TASKS TO COMPLETE -
a - For the article on Colombia's economy, decide whether each statement agrees with it: (i) Colombia's GDP grew by 5.7 per cent last year; (ii) Colombia is the third-largest coal exporter in the world; (iii) Argentina is among the South American countries that emphasize cooperation and international exchange. Answer yes or no for each, quoting the deciding words of the article.
b - Retype the part of the article on Colombia's economy that opens with the words containing "According to the" and closes with "billion last year.", keeping every word and mark unchanged.

SOURCE EXTRACT -
═══

Amid booming economic growth, the Latin American nation of Colombia is increasingly becoming an attractive location for international investors, drawn not only to its sustained political and financial stability but also to its developing modern infrastructure and open market.
Last year, Colombia experienced a growth in GDP of 5.7 per cent, up from 4.6 per cent in 2010. The current administration, led by President Juan Manuel Santos Calderón, has taken significant strides to maintain constant economic growth in addition to controlling inflation, currently at 3.7 per cent, and unemployment at 9 per cent.
According to the country’s Vice President Angelino Garzón, Colombia is expected to maintain its economic growth at an average of 5.5 per cent annually, perhaps seeing as much as 6 per cent in the upcoming fiscal year.
Much of this economic growth is due to a flourishing and diversified export industry, which totalled $55 billion last year.
Mining and oil, as well as food, coffee and heavy industries, are the key motors of the country’s international trade. Colombia is also the fifth-largest exporter of coal in the world, relying on its strategically placed ports along both the Pacific Ocean and the Caribbean Sea for international shipping.
These rich industries are, however, only part of reason for the economic success. The government’s policy has also played an important role in creating an environment conducive to trade. Colombia has implemented an open-door policy with the international market including Europe, the United States and Asia.
Whereas certain countries in South America are implementing policies of protectionism, for example Argentina and Venezuela, other nations in the region, such as Peru, Chile, and Colombia emphasise cooperation and international exchange. In May this year, Colombia signed a free trade agreement (FTA) with the United States, making the country a potential hub for other investors in Latin America.
“We put a lot of importance on signing bilateral free trade agreements,” remarks Mr Garzón. “Last year FTAs went into effect with Switzerland, Canada and the US.”
Mr Garzón adds that negotiations are taking place throughout various regions of the world, including Turkey, Japan, China and Russia.
Germany is also currently participating in negotiations for an FTA between the EU, Colombia and Peru, discussed during a meeting between German Chancellor Angela Merkel and Colombian President Juan Manual Santos.

═══

INFORMATION PROVIDED -

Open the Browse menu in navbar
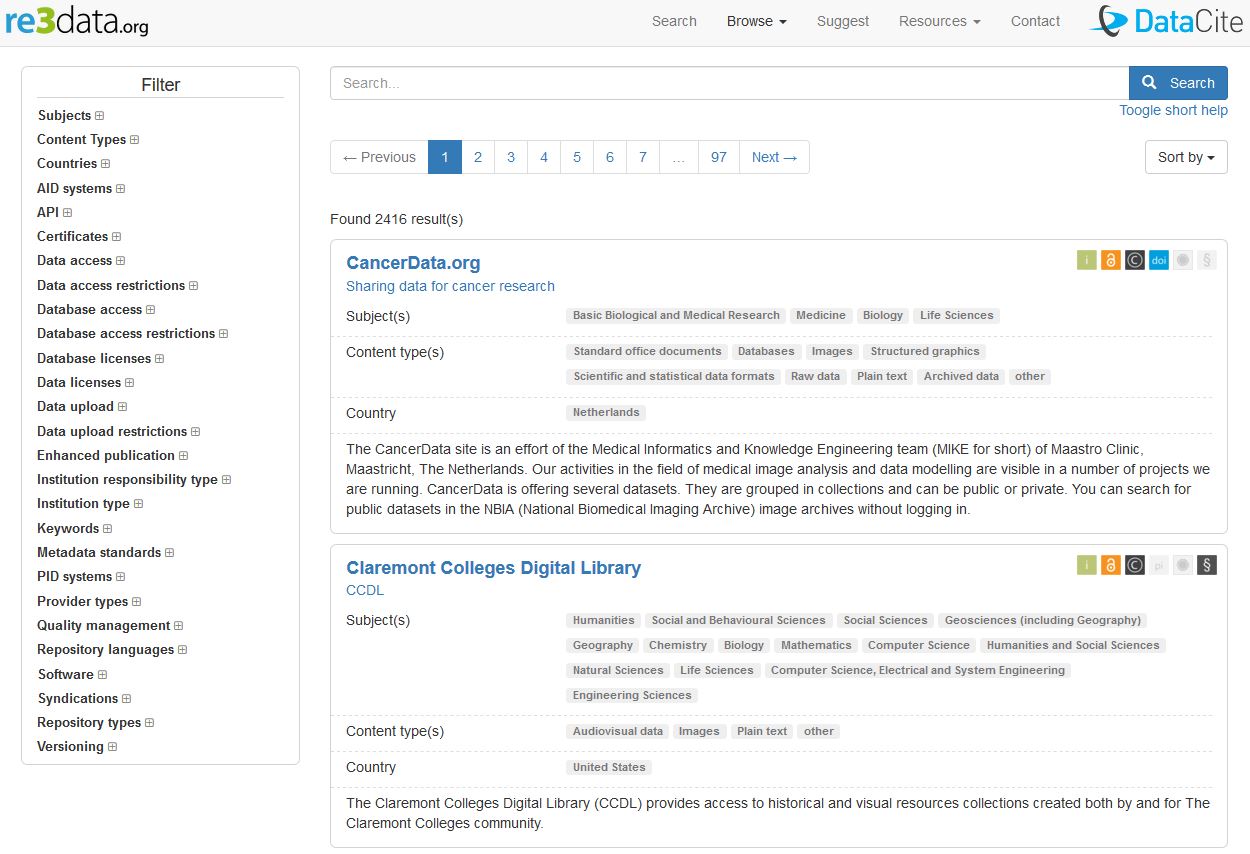The width and height of the screenshot is (1250, 854). (x=756, y=21)
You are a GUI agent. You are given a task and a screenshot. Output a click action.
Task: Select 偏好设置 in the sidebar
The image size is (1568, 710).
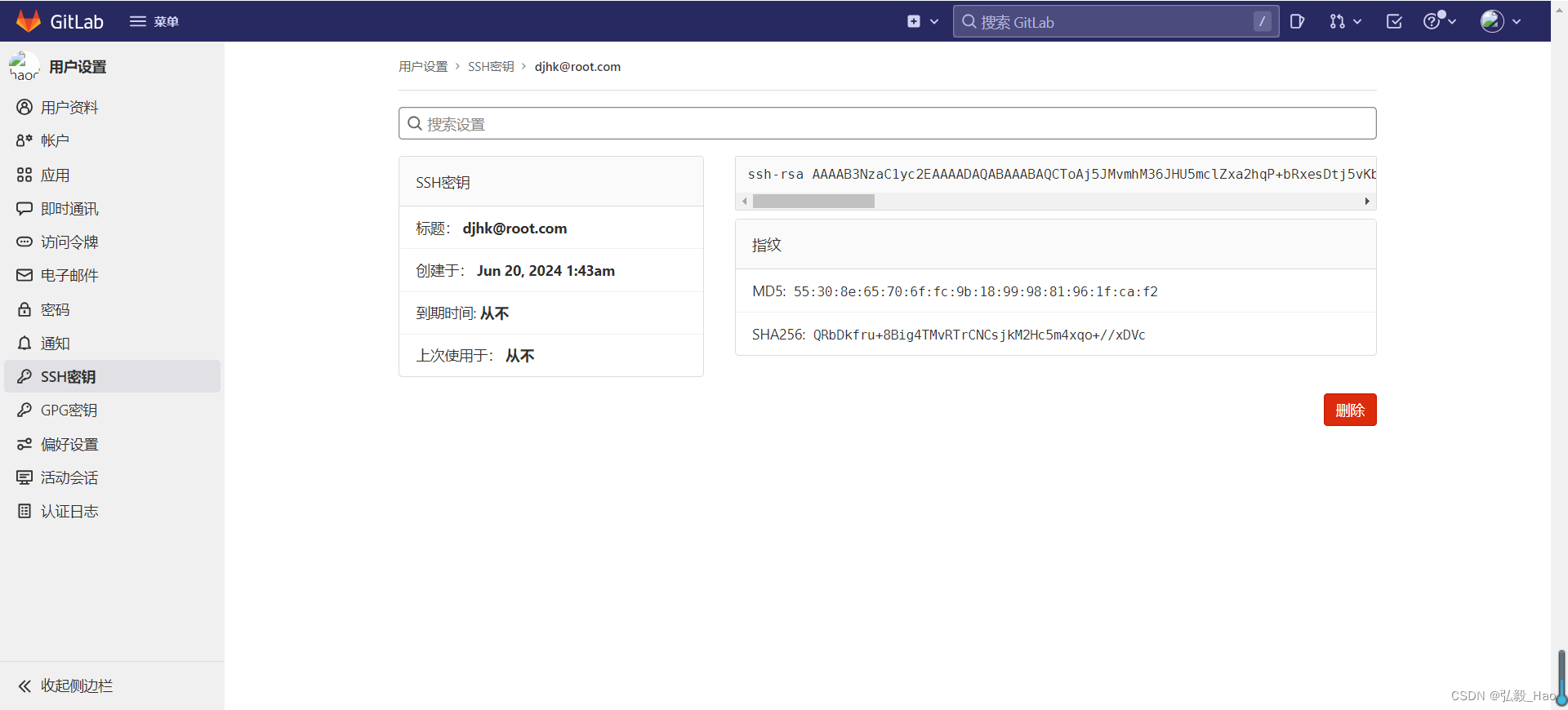(69, 444)
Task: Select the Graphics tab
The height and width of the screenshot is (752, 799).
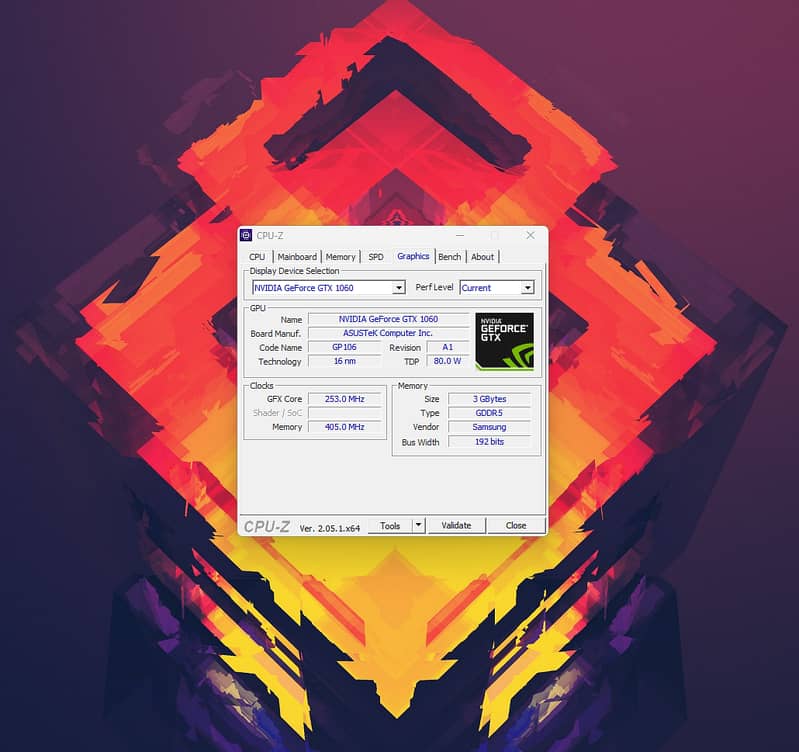Action: (413, 257)
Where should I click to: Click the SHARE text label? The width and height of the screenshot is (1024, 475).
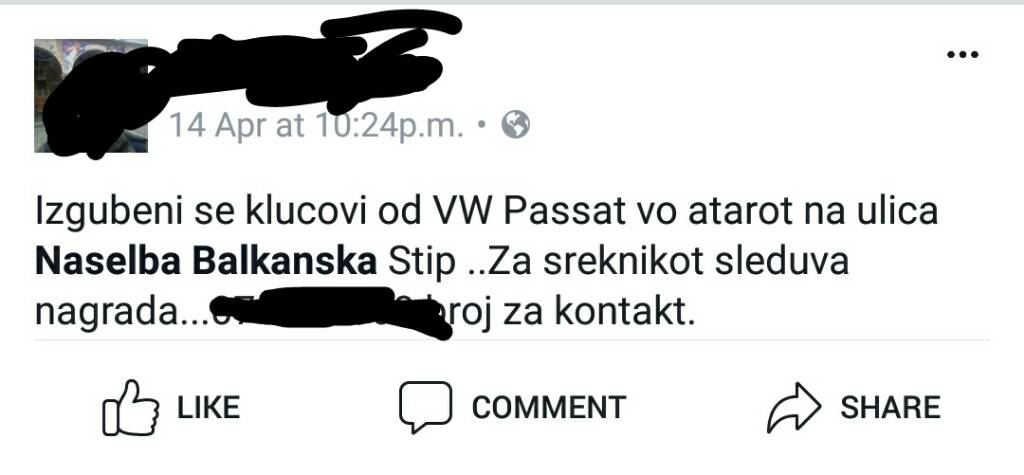point(891,407)
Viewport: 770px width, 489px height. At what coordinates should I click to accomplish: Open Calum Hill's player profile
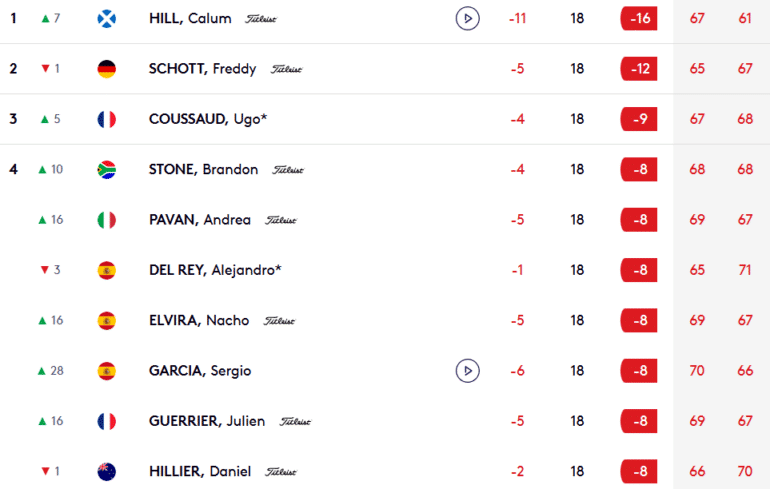(x=189, y=19)
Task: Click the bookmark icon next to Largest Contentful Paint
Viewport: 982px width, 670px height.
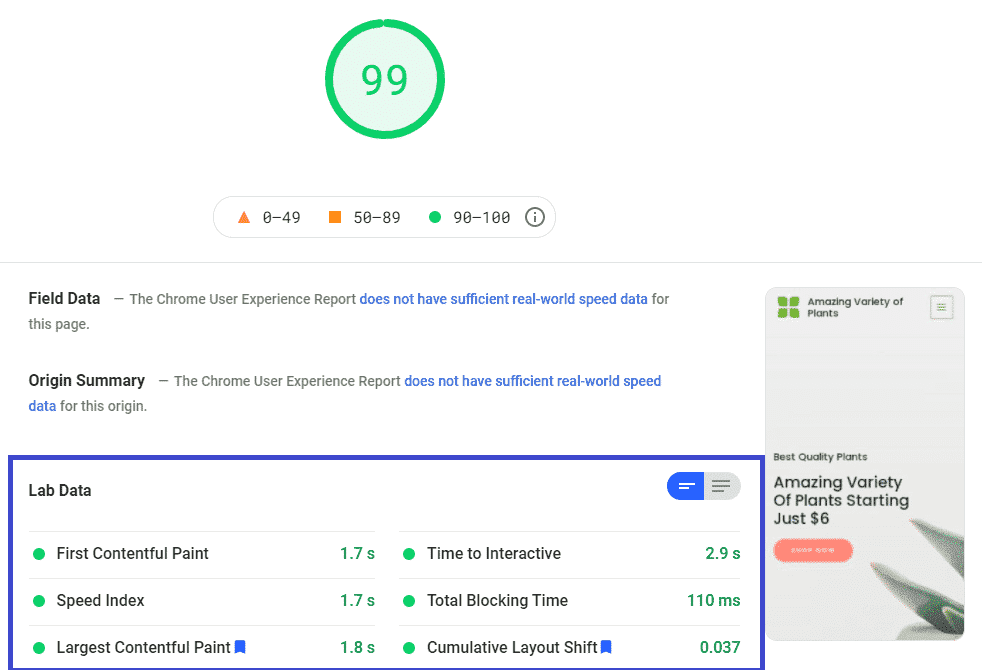Action: (x=240, y=647)
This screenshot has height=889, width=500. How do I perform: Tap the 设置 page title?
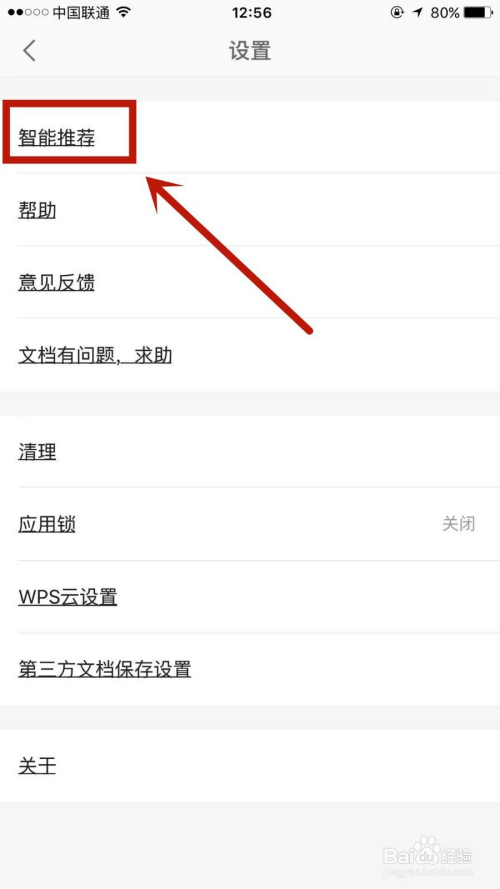tap(250, 50)
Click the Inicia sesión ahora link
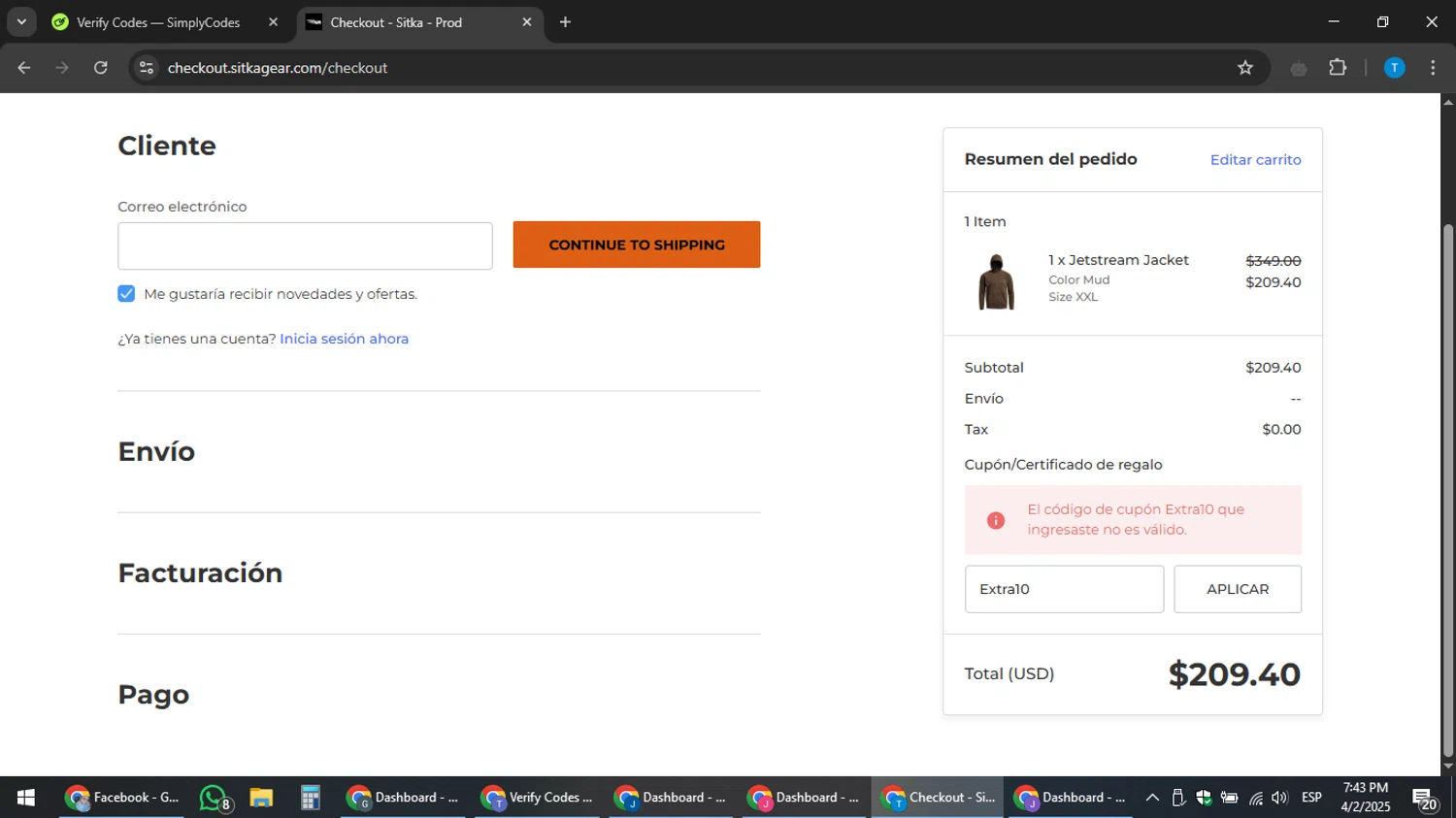 (344, 339)

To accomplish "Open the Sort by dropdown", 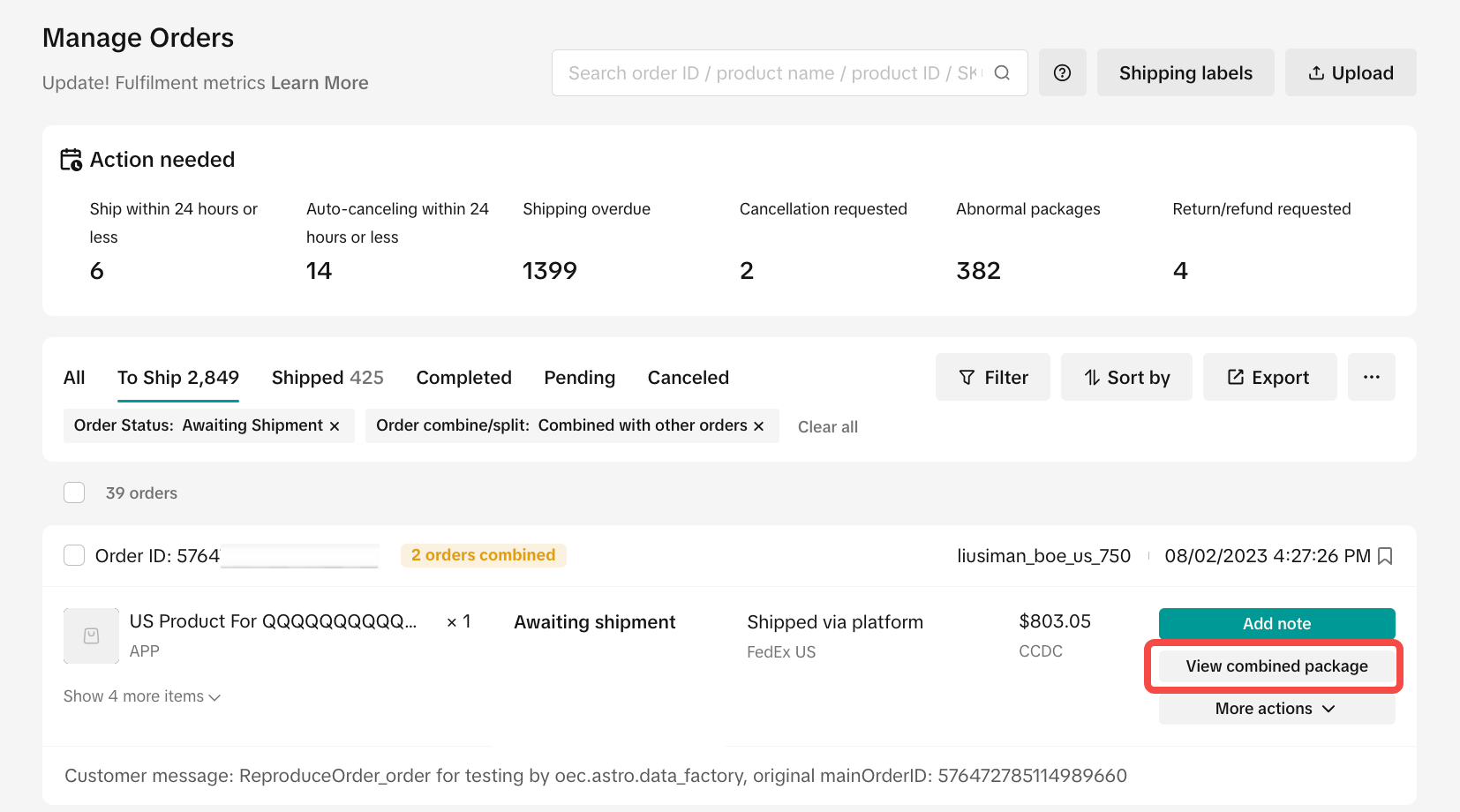I will tap(1126, 378).
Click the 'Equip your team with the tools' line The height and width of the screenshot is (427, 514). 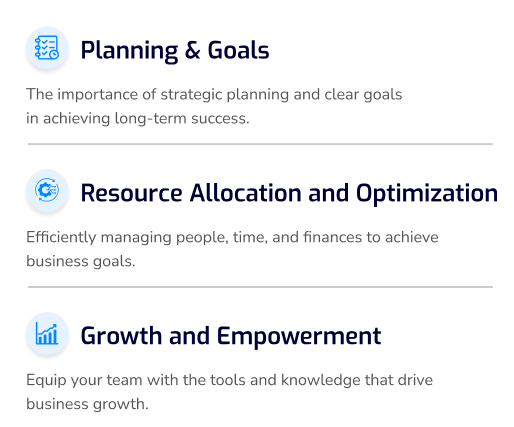coord(229,380)
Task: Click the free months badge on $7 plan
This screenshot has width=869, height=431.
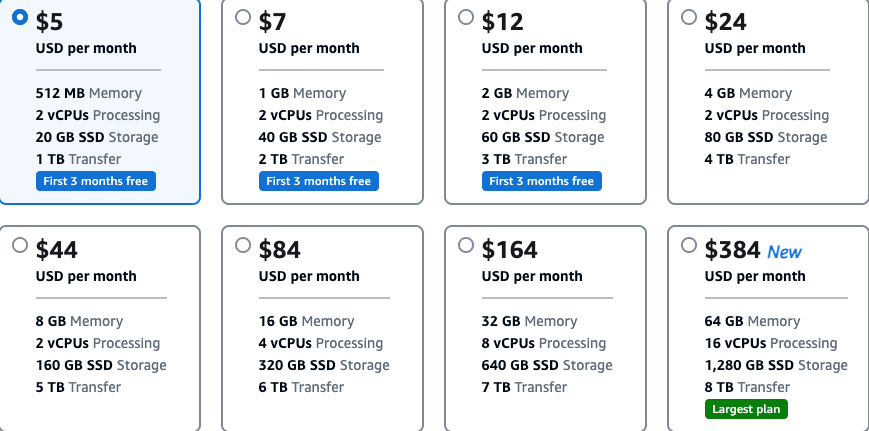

═══

ANSWERS TO THIS EXERCISE -
a -
(i) Yes: "Last year, Colombia experienced a growth in GDP of 5.7 per cent"
(ii) No: "Colombia is also the fifth-largest exporter of coal in the world"
(iii) No: "certain countries in South America are implementing policies of protectionism, for example Argentina and Venezuela"

b -
According to the country’s Vice President Angelino Garzón, Colombia is expected to maintain its economic growth at an average of 5.5 per cent annually, perhaps seeing as much as 6 per cent in the upcoming fiscal year.
Much of this economic growth is due to a flourishing and diversified export industry, which totalled $55 billion last year.